== Segment start ==

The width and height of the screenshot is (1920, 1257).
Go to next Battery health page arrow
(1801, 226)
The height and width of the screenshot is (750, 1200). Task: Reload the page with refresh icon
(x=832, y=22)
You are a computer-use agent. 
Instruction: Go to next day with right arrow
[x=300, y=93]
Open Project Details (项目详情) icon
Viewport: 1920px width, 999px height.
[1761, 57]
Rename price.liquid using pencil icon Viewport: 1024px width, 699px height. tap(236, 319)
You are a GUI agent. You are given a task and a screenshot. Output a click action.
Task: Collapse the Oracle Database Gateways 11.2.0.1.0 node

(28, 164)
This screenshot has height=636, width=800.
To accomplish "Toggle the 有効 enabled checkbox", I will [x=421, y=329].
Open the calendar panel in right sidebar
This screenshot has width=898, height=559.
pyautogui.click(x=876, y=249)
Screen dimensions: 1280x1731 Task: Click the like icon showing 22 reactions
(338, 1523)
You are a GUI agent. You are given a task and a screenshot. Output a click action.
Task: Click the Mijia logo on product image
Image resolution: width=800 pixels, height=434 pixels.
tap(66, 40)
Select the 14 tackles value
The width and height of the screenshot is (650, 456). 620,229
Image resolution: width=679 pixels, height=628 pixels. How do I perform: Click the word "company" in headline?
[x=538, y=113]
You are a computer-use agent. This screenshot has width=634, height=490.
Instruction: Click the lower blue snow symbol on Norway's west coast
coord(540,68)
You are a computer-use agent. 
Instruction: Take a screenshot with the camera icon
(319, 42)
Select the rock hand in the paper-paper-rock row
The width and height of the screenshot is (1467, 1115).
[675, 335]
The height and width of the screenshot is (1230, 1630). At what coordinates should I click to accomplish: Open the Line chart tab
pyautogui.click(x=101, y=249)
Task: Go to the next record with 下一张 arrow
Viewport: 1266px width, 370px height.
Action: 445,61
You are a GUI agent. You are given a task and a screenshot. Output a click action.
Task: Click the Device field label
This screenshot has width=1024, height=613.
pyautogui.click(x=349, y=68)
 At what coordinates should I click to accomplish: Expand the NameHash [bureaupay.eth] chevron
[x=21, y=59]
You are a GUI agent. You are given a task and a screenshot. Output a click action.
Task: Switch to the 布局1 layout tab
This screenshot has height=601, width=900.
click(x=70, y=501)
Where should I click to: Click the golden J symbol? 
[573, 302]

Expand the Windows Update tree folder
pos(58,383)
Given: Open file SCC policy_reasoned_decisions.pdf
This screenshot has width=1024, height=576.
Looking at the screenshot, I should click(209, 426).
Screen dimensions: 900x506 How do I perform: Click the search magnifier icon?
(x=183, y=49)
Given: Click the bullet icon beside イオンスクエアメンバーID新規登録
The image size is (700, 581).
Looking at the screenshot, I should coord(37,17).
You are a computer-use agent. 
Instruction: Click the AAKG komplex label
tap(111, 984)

== Segment end ==

Would you restate the entries word for word, omitting none?

The width and height of the screenshot is (1920, 1257).
Go to next Battery health page arrow
(1801, 226)
The height and width of the screenshot is (750, 1200). Task: Reload the page with refresh icon
(x=832, y=22)
You are a computer-use agent. 
Instruction: Go to next day with right arrow
[x=300, y=93]
Open Project Details (项目详情) icon
Viewport: 1920px width, 999px height.
[1761, 57]
Rename price.liquid using pencil icon Viewport: 1024px width, 699px height. tap(236, 319)
You are a GUI agent. You are given a task and a screenshot. Output a click action.
Task: Collapse the Oracle Database Gateways 11.2.0.1.0 node

(28, 164)
This screenshot has height=636, width=800.
To accomplish "Toggle the 有効 enabled checkbox", I will [x=421, y=329].
Open the calendar panel in right sidebar
This screenshot has width=898, height=559.
pyautogui.click(x=876, y=249)
Screen dimensions: 1280x1731 Task: Click the like icon showing 22 reactions
(338, 1523)
You are a GUI agent. You are given a task and a screenshot. Output a click action.
Task: Click the Mijia logo on product image
Image resolution: width=800 pixels, height=434 pixels.
tap(66, 40)
Select the 14 tackles value
The width and height of the screenshot is (650, 456). 620,229
Image resolution: width=679 pixels, height=628 pixels. How do I perform: Click the word "company" in headline?
[x=538, y=113]
You are a computer-use agent. This screenshot has width=634, height=490.
Instruction: Click the lower blue snow symbol on Norway's west coast
coord(540,68)
You are a computer-use agent. 
Instruction: Take a screenshot with the camera icon
(319, 42)
Select the rock hand in the paper-paper-rock row
The width and height of the screenshot is (1467, 1115).
[675, 335]
The height and width of the screenshot is (1230, 1630). At what coordinates should I click to accomplish: Open the Line chart tab
pyautogui.click(x=101, y=249)
Task: Go to the next record with 下一张 arrow
Viewport: 1266px width, 370px height.
Action: 445,61
You are a GUI agent. You are given a task and a screenshot. Output a click action.
Task: Click the Device field label
This screenshot has width=1024, height=613.
pyautogui.click(x=349, y=68)
 At what coordinates should I click to accomplish: Expand the NameHash [bureaupay.eth] chevron
[x=21, y=59]
You are a GUI agent. You are given a task and a screenshot. Output a click action.
Task: Switch to the 布局1 layout tab
This screenshot has height=601, width=900.
click(x=70, y=501)
Where should I click to: Click the golden J symbol? 
[573, 302]

Expand the Windows Update tree folder
pos(58,383)
Given: Open file SCC policy_reasoned_decisions.pdf
This screenshot has width=1024, height=576.
Looking at the screenshot, I should click(209, 426).
Screen dimensions: 900x506 How do I perform: Click the search magnifier icon?
(x=183, y=49)
Given: Click the bullet icon beside イオンスクエアメンバーID新規登録
The image size is (700, 581).
Looking at the screenshot, I should coord(37,17).
You are a computer-use agent. 
Instruction: Click the AAKG komplex label
tap(111, 984)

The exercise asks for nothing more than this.